I was learning about the Linux kernel, specifically the reasoning behind not offering a stable driver ABI and that sent me over to learn about how dynamic C libraries work in general.
One of the reasons cited was:
Depending on the version of the C compiler you use, different kernel data structures will contain different alignment of structures, and possibly include different functions in different ways (putting functions inline or not.) The individual function organization isn't that important, but the different data structure padding is very important.
Ignoring libraries built for specific processors and platforms, if I am understanding this correctly, it appears that dynamic C libraries are not compatible if the consumer is built using a different version of the C compiler, different compilers (GCC, Clang), and even different flags on the same compiler version.
Originally, I had viewed dynamic C libraries as a safe interlanguage target for libraries (write a library in Rust, offer a dynamic C library for consumers, the C library can then be consumed in Rust, Go, etc) - is this the case?

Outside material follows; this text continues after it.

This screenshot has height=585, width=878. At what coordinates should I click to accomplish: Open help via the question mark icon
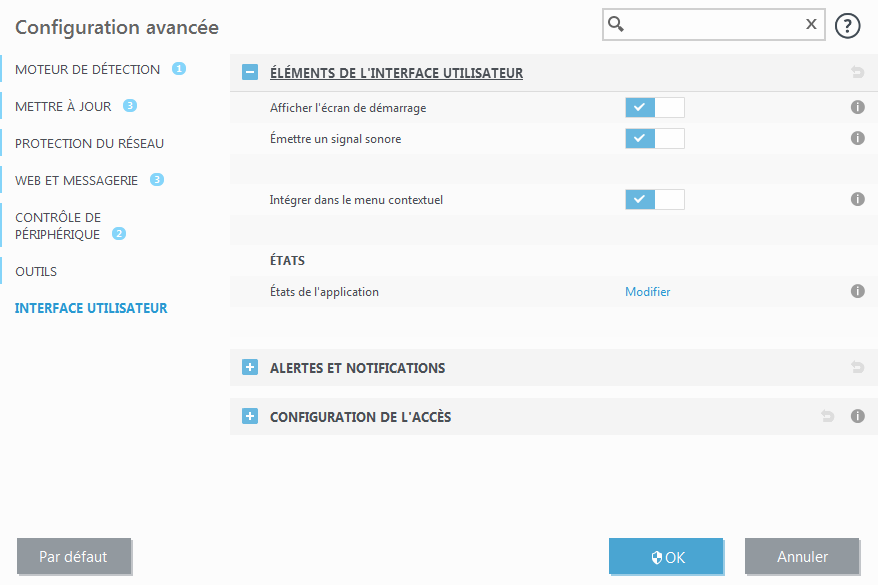coord(847,25)
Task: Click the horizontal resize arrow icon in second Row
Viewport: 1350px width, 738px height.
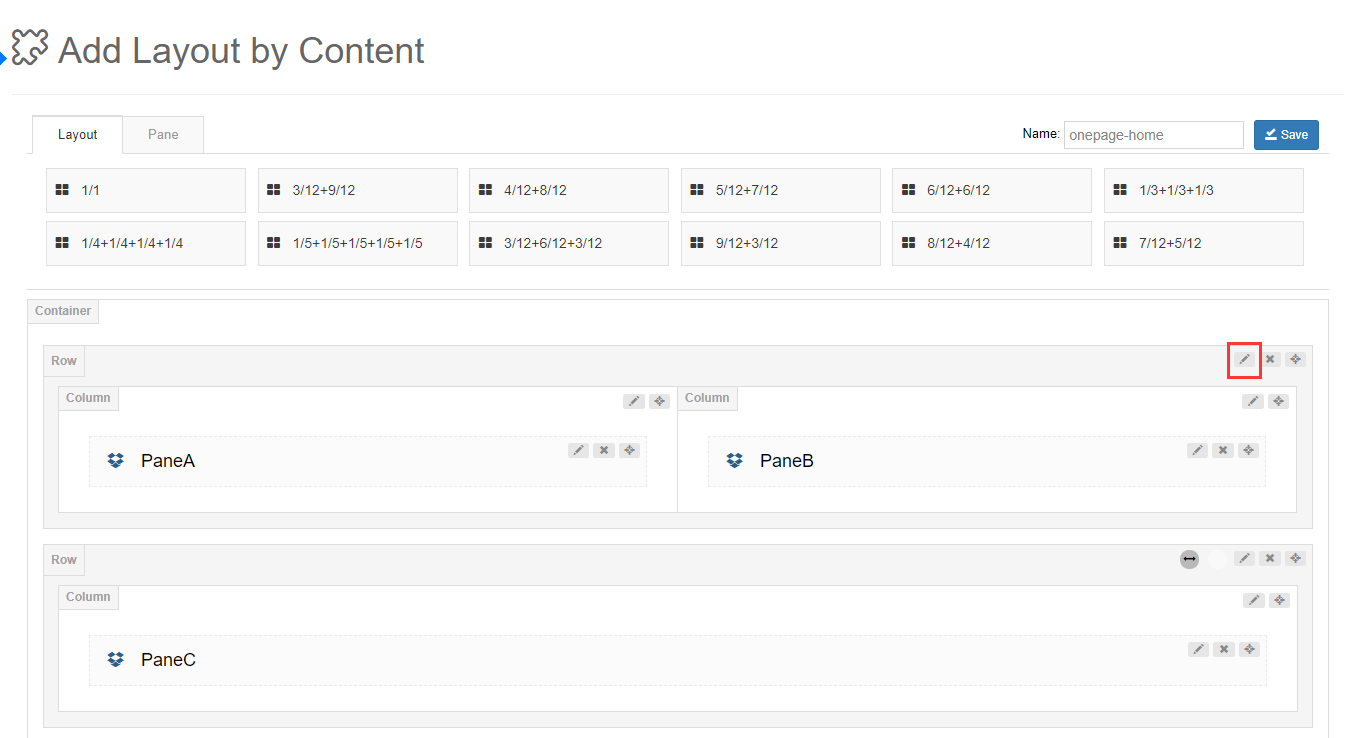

From experience, I know there are thousands of dynamic C libraries on my machine. If C ABI compatibility is so delicate, how have dynamic C libraries ever worked?
If I write a C library built with GCC, can I consume that from an application built with Clang?
If I consume (or write) a C library in Rust and the bindings adhere to the library's interface such that it works logically, can it fail to work due to unobvious ABI instability?